» **EXERCISE**: Every entry is to be reproduced word for word, but the images are not.

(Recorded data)

####################

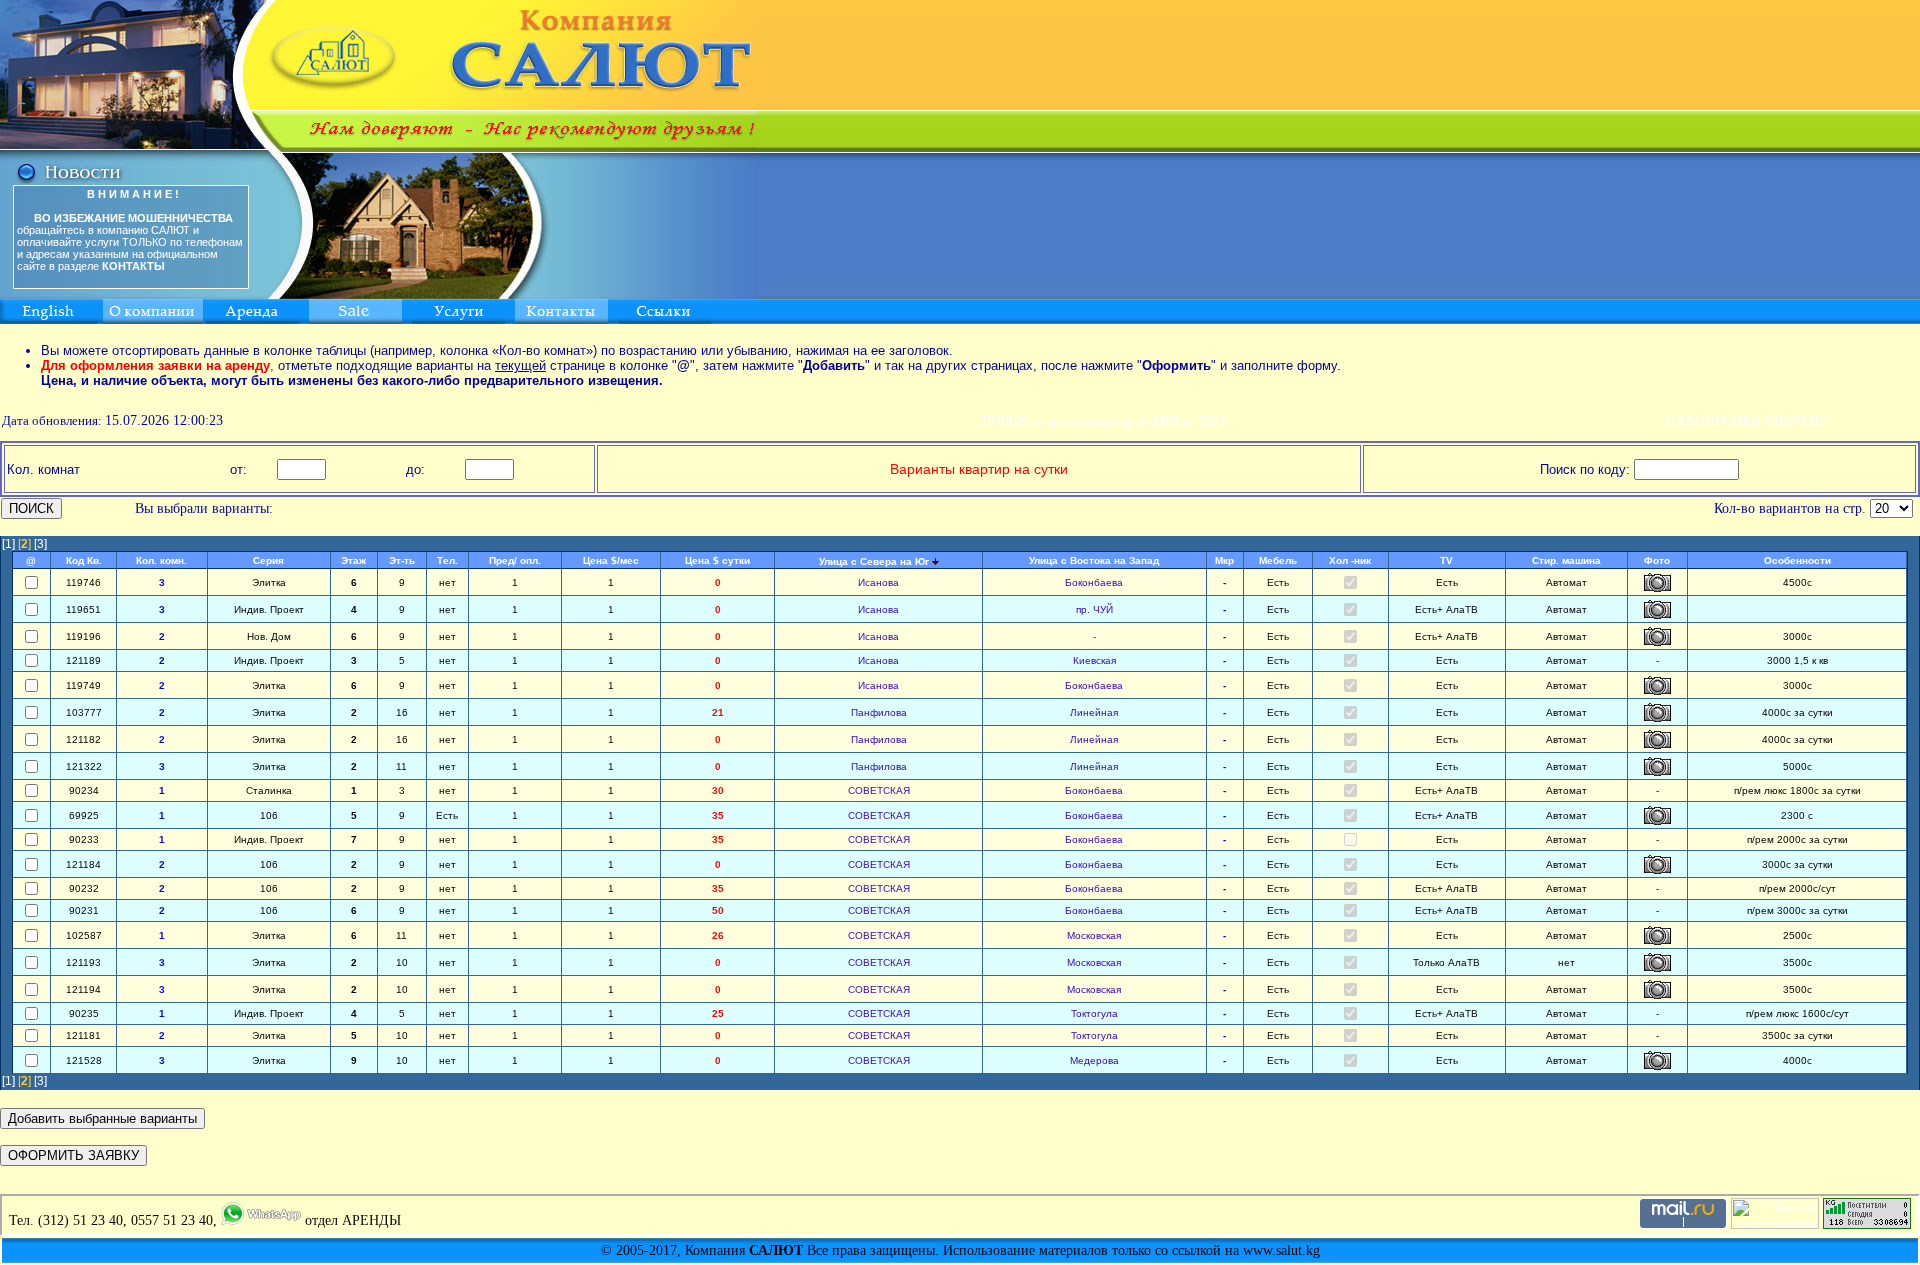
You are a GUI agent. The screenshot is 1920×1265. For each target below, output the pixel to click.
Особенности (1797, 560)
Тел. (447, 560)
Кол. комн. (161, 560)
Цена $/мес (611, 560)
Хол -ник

####################

» **SOLVED PROBLEM**:
You are a GUI agent. The screenshot is 1920×1265. For each target below, output the pixel to click.
Особенности (1797, 560)
Тел. (447, 560)
Кол. комн. (161, 560)
Цена $/мес (611, 560)
Хол -ник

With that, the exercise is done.